Guinée: Mamadi Doumbouya élu président dès le premier tour avec 86,72 % des voix

Le chef de la transition militaire en Guinée, Mamadi Doumbouya, a été déclaré élu président de la République à l’issue de l’élection présidentielle du 28 décembre 2025, remportant une victoire écrasante dès le premier tour avec 86,72 % des suffrages, selon les résultats provisoires publiés par la Direction générale des élections (DGE).

Alors que ce scrutin était présenté comme la première étape vers le retour à l’ordre constitutionnel, il s’est déroulé sans suspense, dans un contexte marqué par l’absence des principaux leaders de l’opposition, nombreux étant ceux qui ont soit été exclus, limités dans leurs campagnes, exilés ou ont appelé au boycott du vote.

Derrière Doumbouya, Abdoulaye Yéro Baldé, président du Front démocratique de Guinée (Frondeg), arrive en seconde position avec 6,59 % des voix, loin derrière le candidat victorieux.

Le taux de participation a été annoncé à 80,95 %, chiffre officiel avancé par la présidente de la DGE, Djénabou Touré, bien que ce taux fasse l’objet de débats parmi certains observateurs et acteurs politiques.

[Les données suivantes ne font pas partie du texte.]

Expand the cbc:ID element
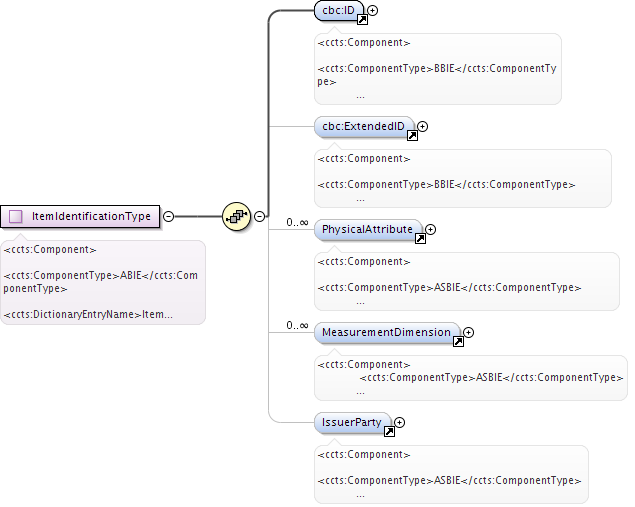 pos(373,12)
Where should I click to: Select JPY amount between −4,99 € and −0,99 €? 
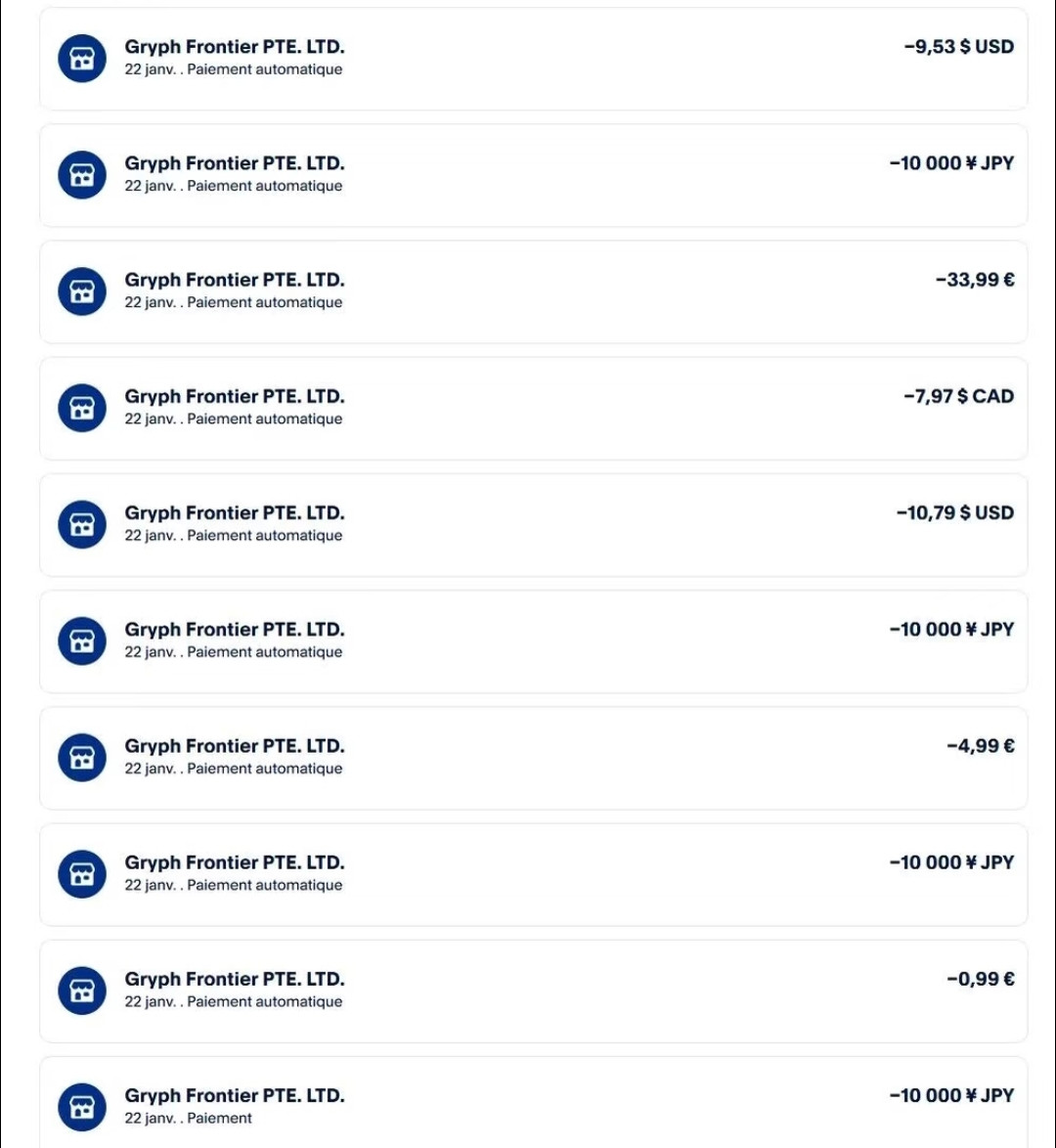tap(951, 862)
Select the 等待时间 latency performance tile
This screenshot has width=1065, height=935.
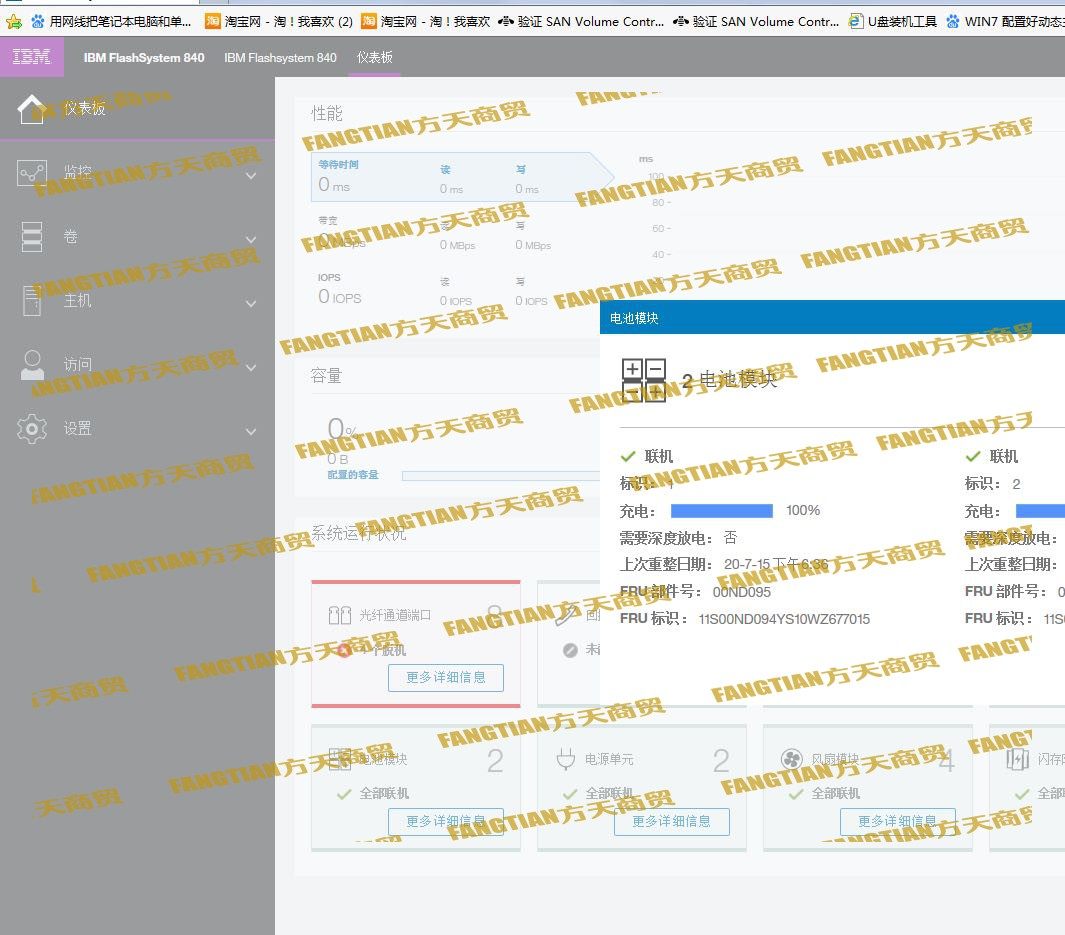370,176
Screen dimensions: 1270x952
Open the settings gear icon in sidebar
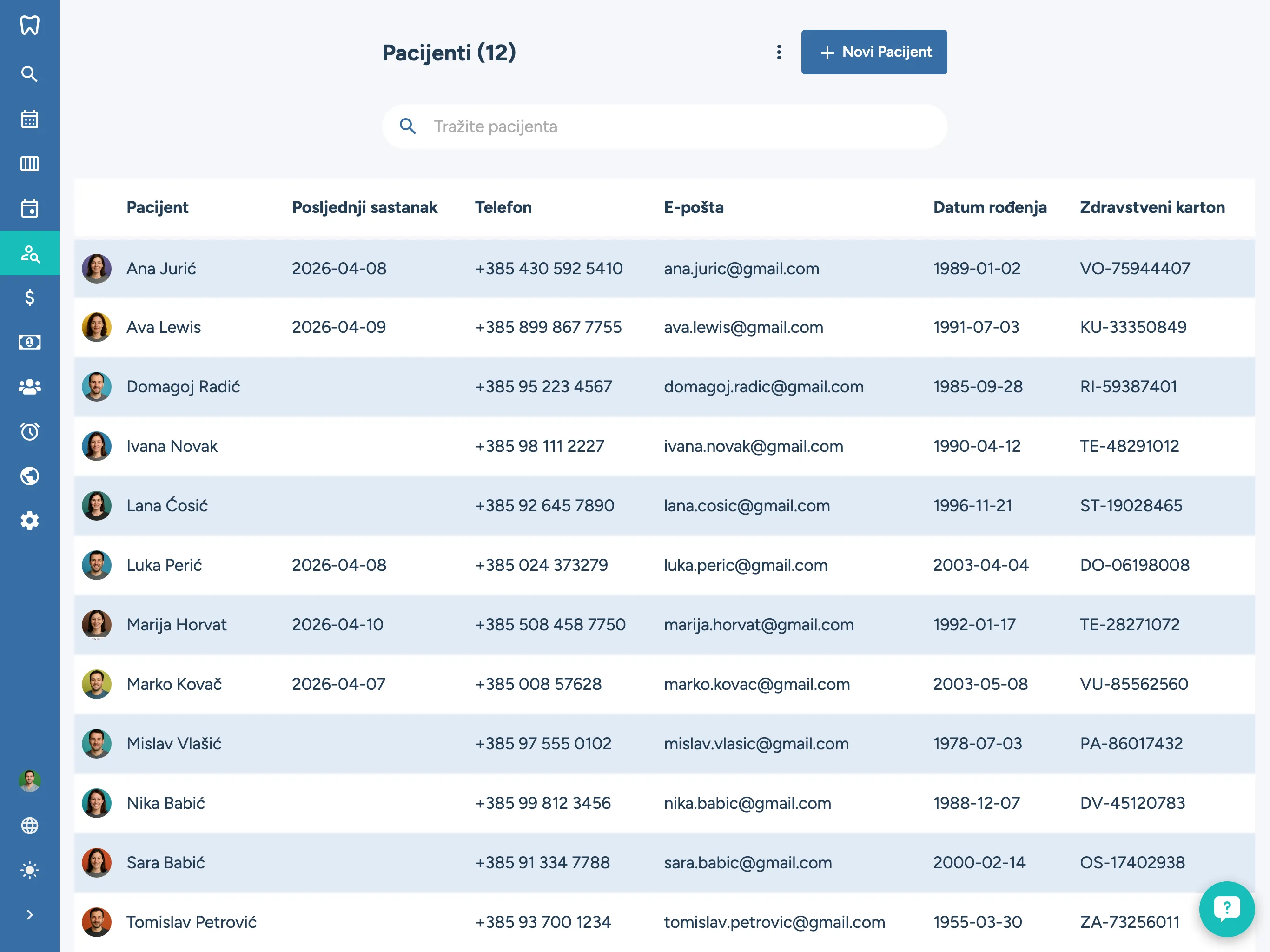click(29, 521)
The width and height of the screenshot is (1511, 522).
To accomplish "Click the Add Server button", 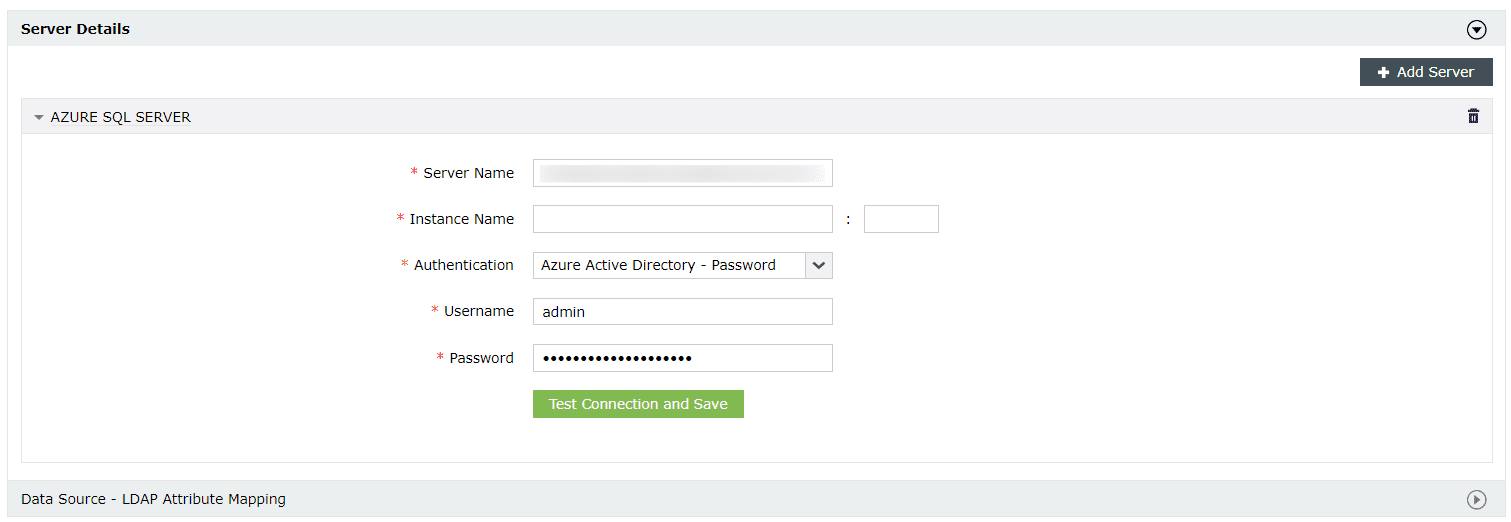I will pyautogui.click(x=1425, y=72).
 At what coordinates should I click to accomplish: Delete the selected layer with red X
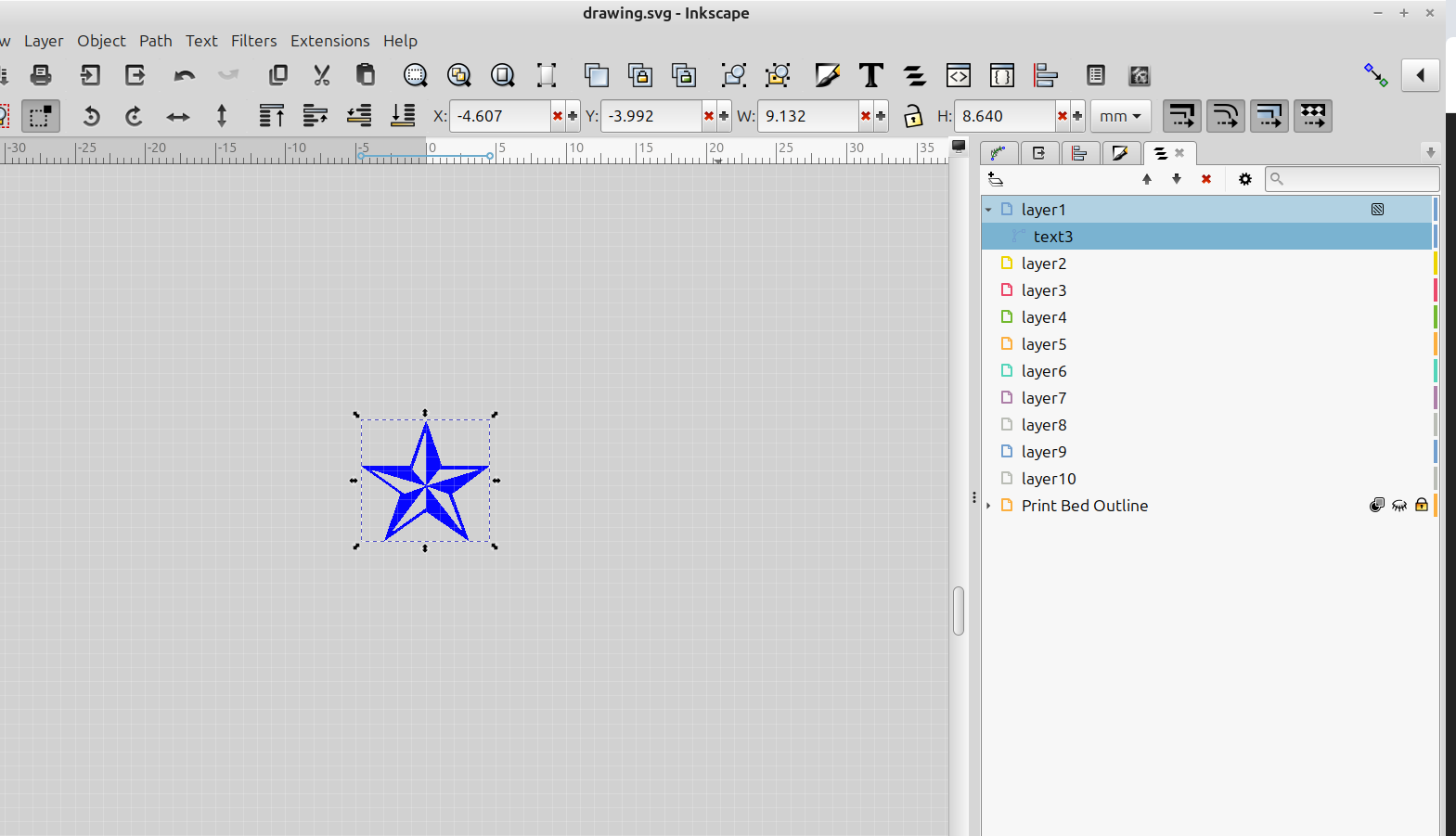(x=1205, y=179)
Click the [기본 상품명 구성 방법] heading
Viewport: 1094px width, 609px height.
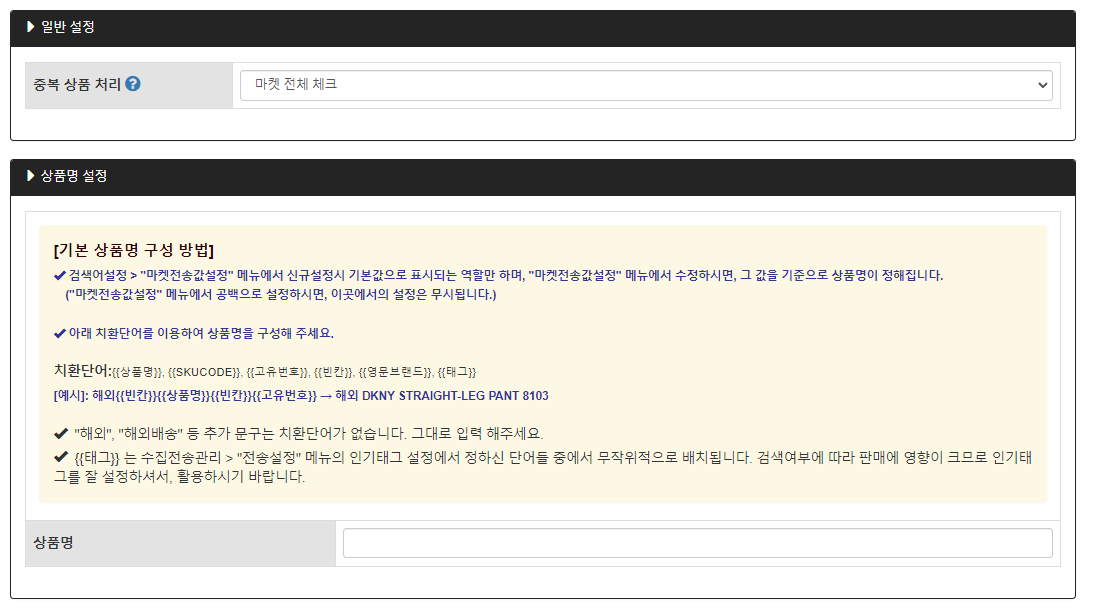(133, 250)
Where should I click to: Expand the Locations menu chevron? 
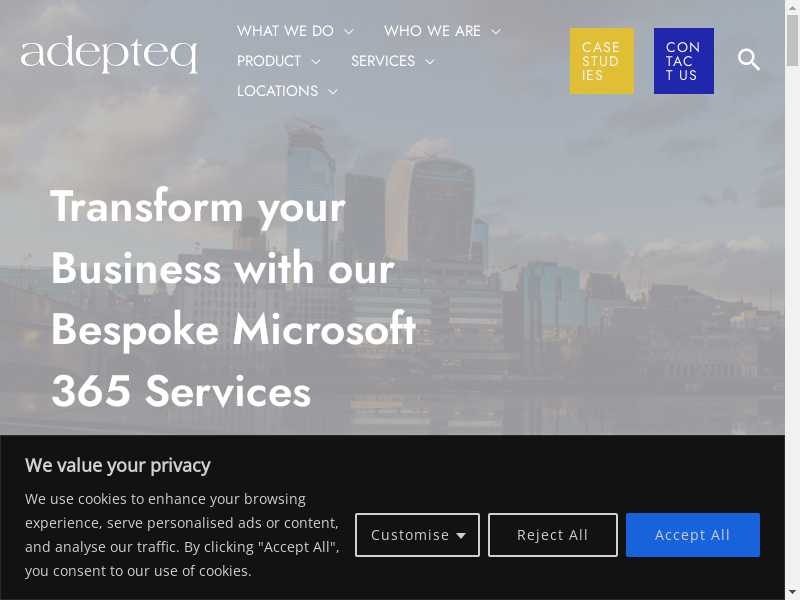(333, 92)
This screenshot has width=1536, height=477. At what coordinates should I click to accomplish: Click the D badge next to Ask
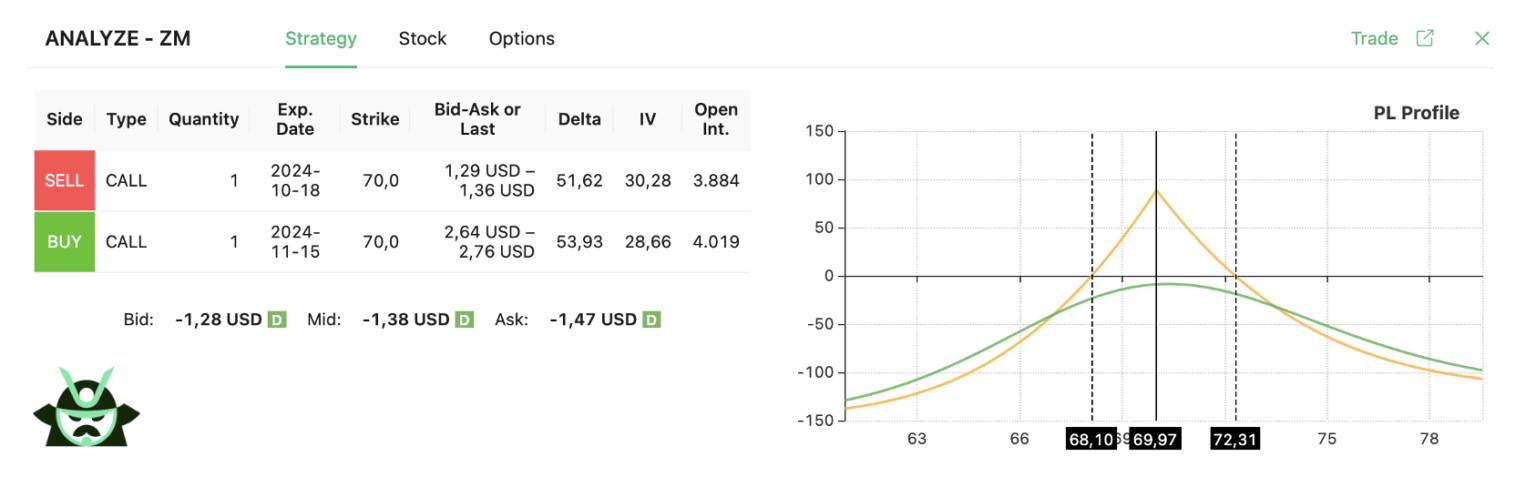[x=651, y=320]
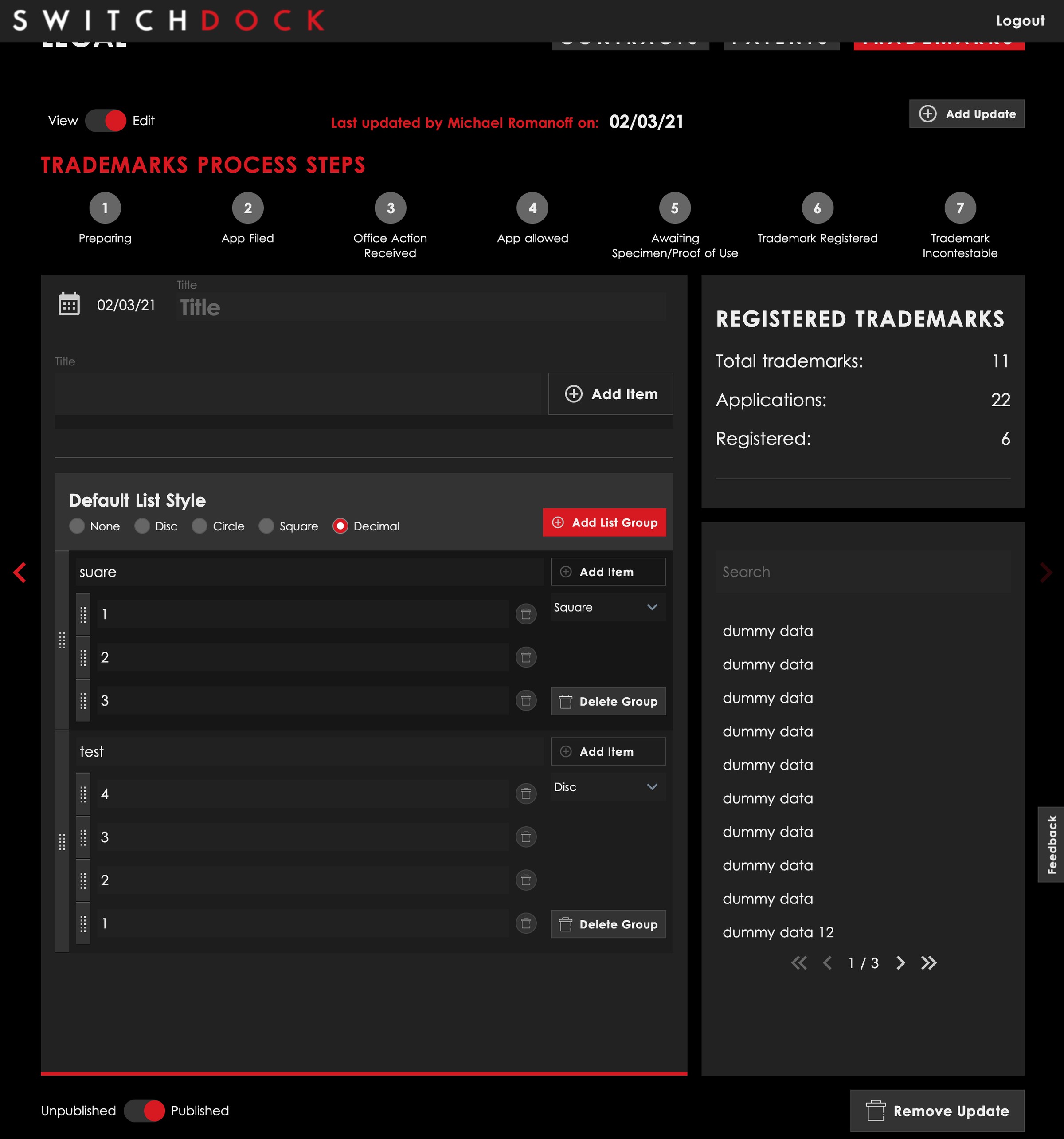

Cette élection intervient dans un climat politique particulièrement tendu, à la suite du coup d’État de 2021 qui avait porté Mamadi Doumbouya au pouvoir, et après l’adoption en septembre 2025 d’une nouvelle constitution qui a notamment permis à des militaires de se présenter à la présidentielle — une possibilité qui avait été précédemment exclue.

Malgré sa promesse initiale de rendre le pouvoir aux civils à l’issue de la transition, Doumbouya a finalement choisi de briguer la magistrature suprême, suscitant critiques et interrogations sur les perspectives démocratiques du pays.

Les résultats définitifs de cette présidentielle doivent encore être validés par la Cour suprême, mais l’issue du scrutin marque déjà une étape déterminante dans la trajectoire politique de la Guinée.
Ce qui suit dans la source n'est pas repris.